What to Do, Step-by-Step AND How to Save!
Continued from part one.
So here’s where we get to the Now What? question asked by so many business owners when their landlord sends them renewal documents. Below you’ll find the crucial next steps to securing the absolute best deal during your negotiations on the renewal of your lease – provided you have the option to do so under the terms.
- First, check the landlord’s proposed rate against the market. Not just one building, but a minimum of 25 of your asset class in your immediate area. Unfortunately, landlord “asking rates” don’t help in this case. You need to try and find the actual rates from completed deals.
- Research the landlord’s portfolio. How are they doing financially?
- Where does your building sit in their portfolio? What kind of rents do they really need to achieve, vs what they have offered you?
- Here’s where you begin to build leverage for your negotiations. Put together a deficiency list. NOT items you or your staff have created (continuously banging a door against a wall, etc.), but structural items (sloping floors, leaking windows, HVAC issues etc). Even better, are there any unanswered maintenance requests?
- What is the vacancy rate in their building and the Landlord’s wider portfolio? Your goal here here is to figure out the implications for your landlord if you relocated. Remember – a renewal is a chance for you to present a credible threat of relocation and make your tenancy a competition in the marketplace, even for your existing landlord. They need to want to keep you in their portfolio!
- Source all available options for relocating. Search all brokerages, landlords and on/off-market options. This will take a lot of your time if you don’t go through a brokerage (who have a dedicated research team), but it’s absolutely vital. After you make this list of options, tour a few that stand out to you.
- When you have a good idea of the market, you can propose a new competitive rate to the landlord and back it up with the following: Information about other competing properties in the area; the credible threat of relocating; your deficiencies list.

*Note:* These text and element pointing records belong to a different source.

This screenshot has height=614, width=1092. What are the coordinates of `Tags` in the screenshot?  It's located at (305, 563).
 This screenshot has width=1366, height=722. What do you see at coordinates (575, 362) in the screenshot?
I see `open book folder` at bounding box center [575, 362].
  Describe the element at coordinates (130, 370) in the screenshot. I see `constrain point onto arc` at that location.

- List inducements you can achieve realistically (ie: – don’t cram them in to see if the landlord accepts. You’ll lose your credibility if you try for everything). Inducements include free rental months, a cash allowance for renovations, increased parking allowance, early termination options, a cap on an increase in operating expenses, etc.
Consider this question:
What could your business do with an additional $110,500?
This is the amount I saved one of my clients, by negotiating a fierce renewal package with their landlord. Their landlord offered them renewal paperwork, and instead of signing right away, they stopped and considered – unsure of their options. After engaging with me – and without having to move from their current space – my client received:
- $36,100 saving on base net leasing costs over the next five years, compared to the lease that was about to expire, in exactly the same unit
- A cheque from their landlord for $60,000 + HST to conduct renovations to the office
- Three months of free rent, totaling $14,400.
That’s the straight-up, no-BS value of a commercial real estate broker negotiating your renewal on your behalf – $110,500 now wiped off the “Office Leasing Costs” line item. Most importantly, representation by a broker comes at no direct expense to you as a tenant – the fee is paid by your landlord. You have way more power in this process than you think.